** DATASET EXCERPTS follows **
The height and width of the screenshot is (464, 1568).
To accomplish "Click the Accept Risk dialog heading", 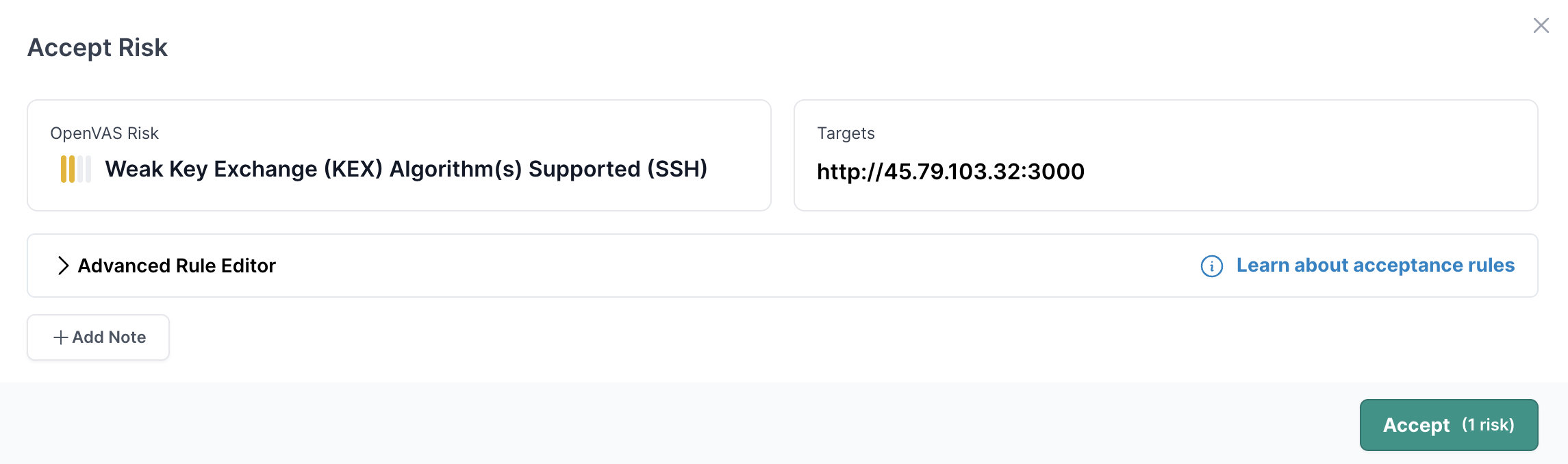I will [97, 48].
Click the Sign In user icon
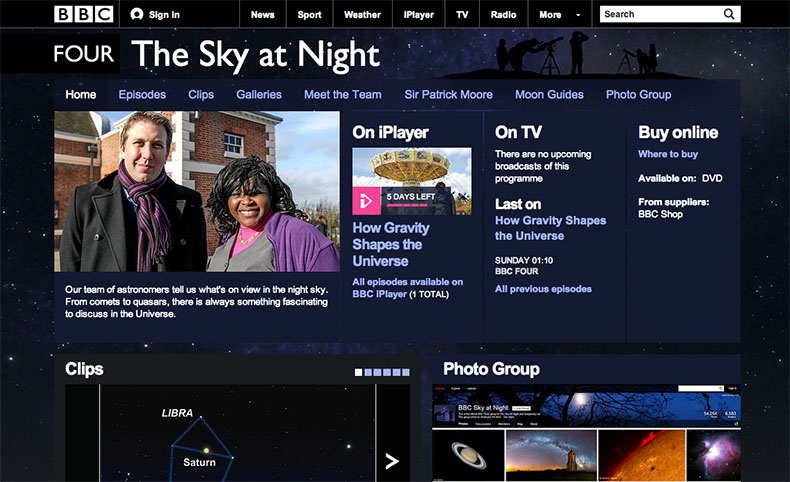Image resolution: width=790 pixels, height=482 pixels. click(x=137, y=14)
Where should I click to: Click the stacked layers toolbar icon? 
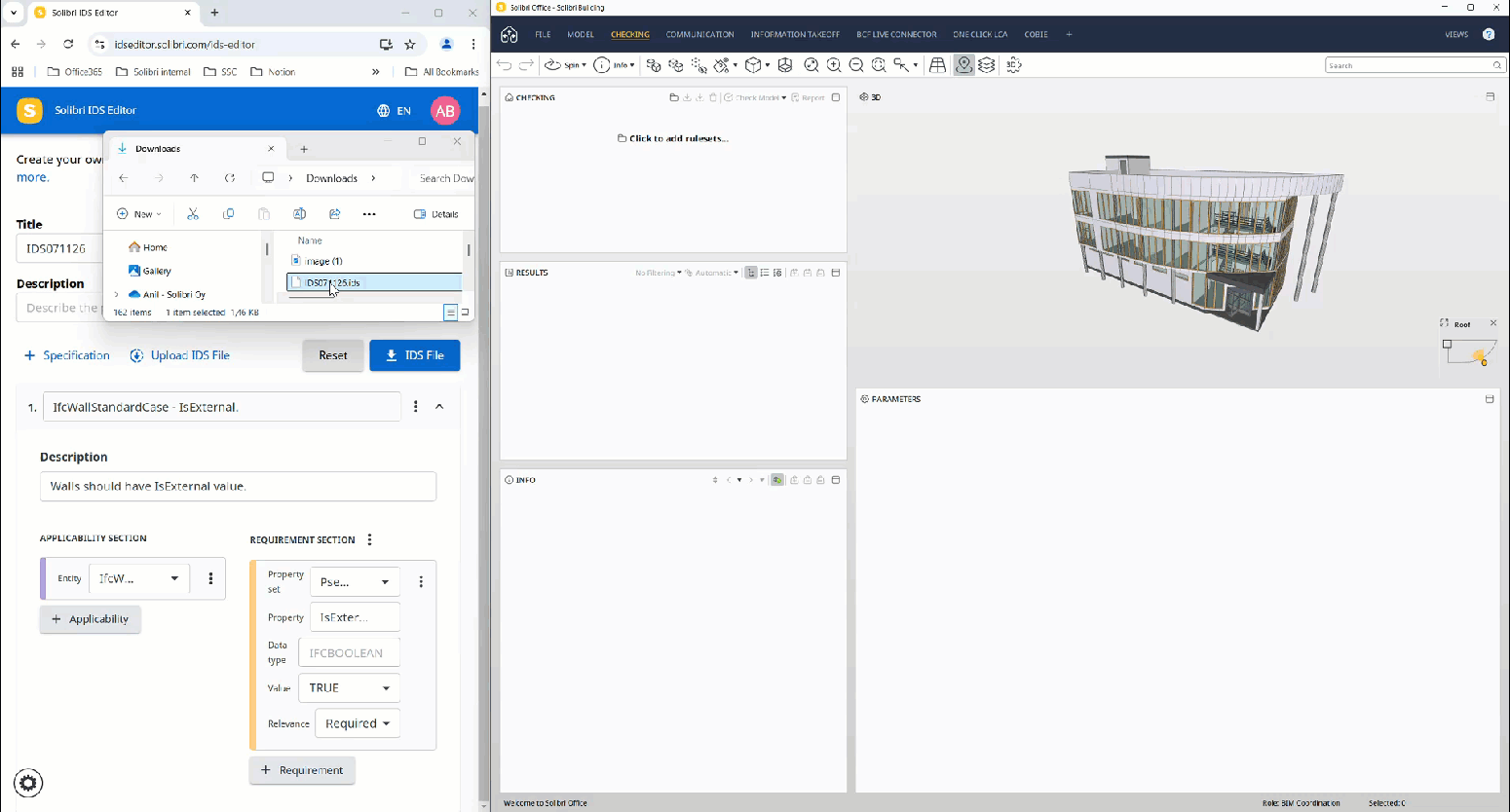tap(987, 65)
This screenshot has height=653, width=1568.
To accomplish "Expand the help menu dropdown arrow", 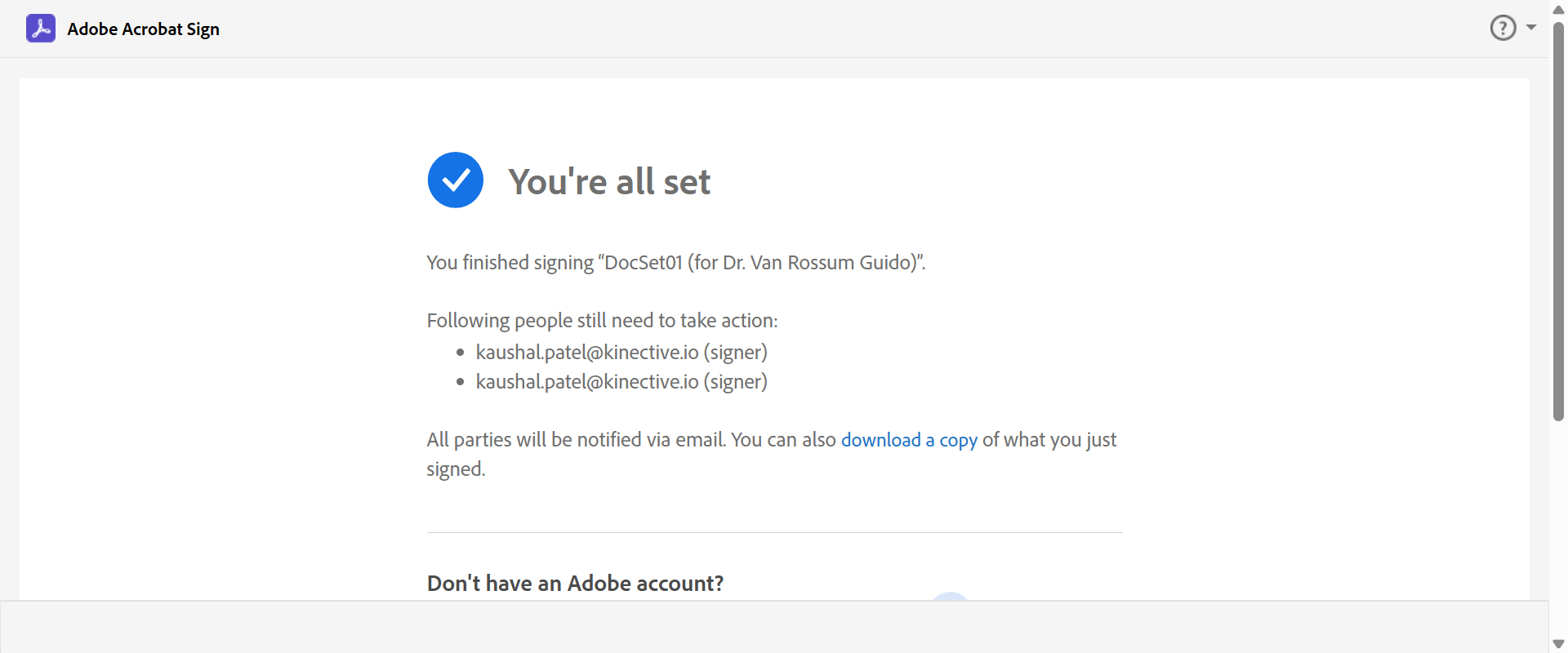I will 1531,28.
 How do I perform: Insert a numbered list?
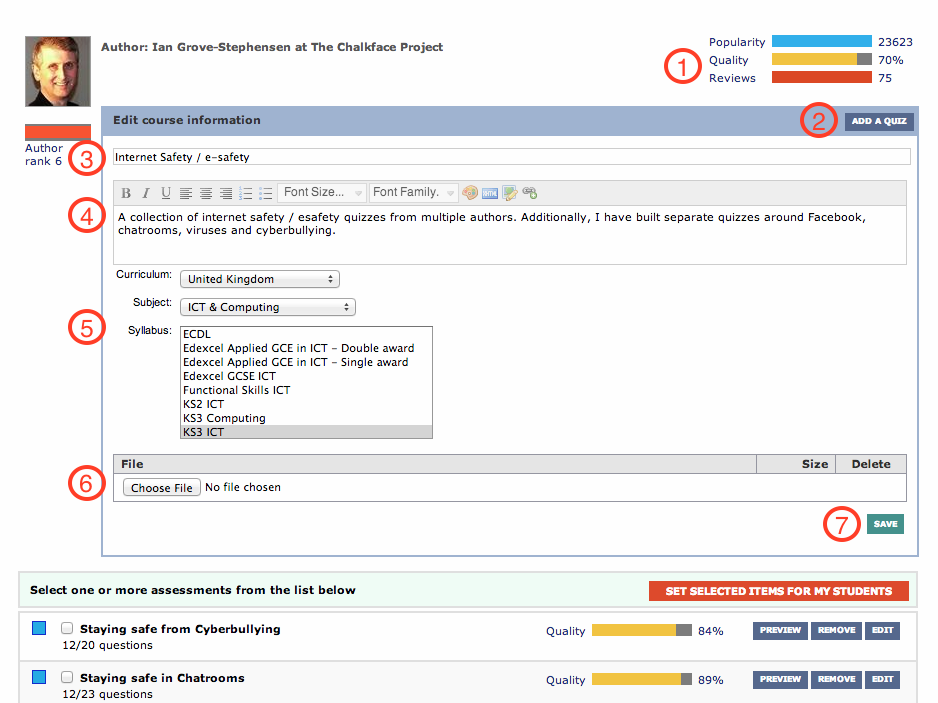246,193
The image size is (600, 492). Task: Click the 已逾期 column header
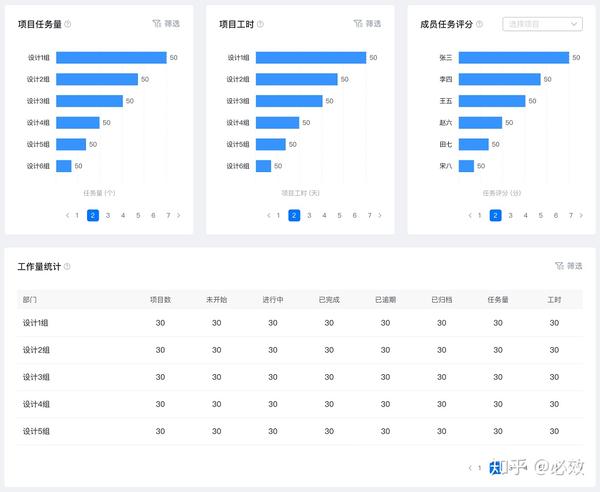pos(385,299)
** End of DATASET EXCERPTS **
## YOUR GOAL
Write out, with no pictures, only the lines from the line containing "How do I perform: Insert a numbered list?" through the last line of the listing above, exactly and with both ends included.

## EXERCISE RESULT
 How do I perform: Insert a numbered list?
246,193
The image size is (600, 492). Task: Click the 已逾期 column header
pos(385,299)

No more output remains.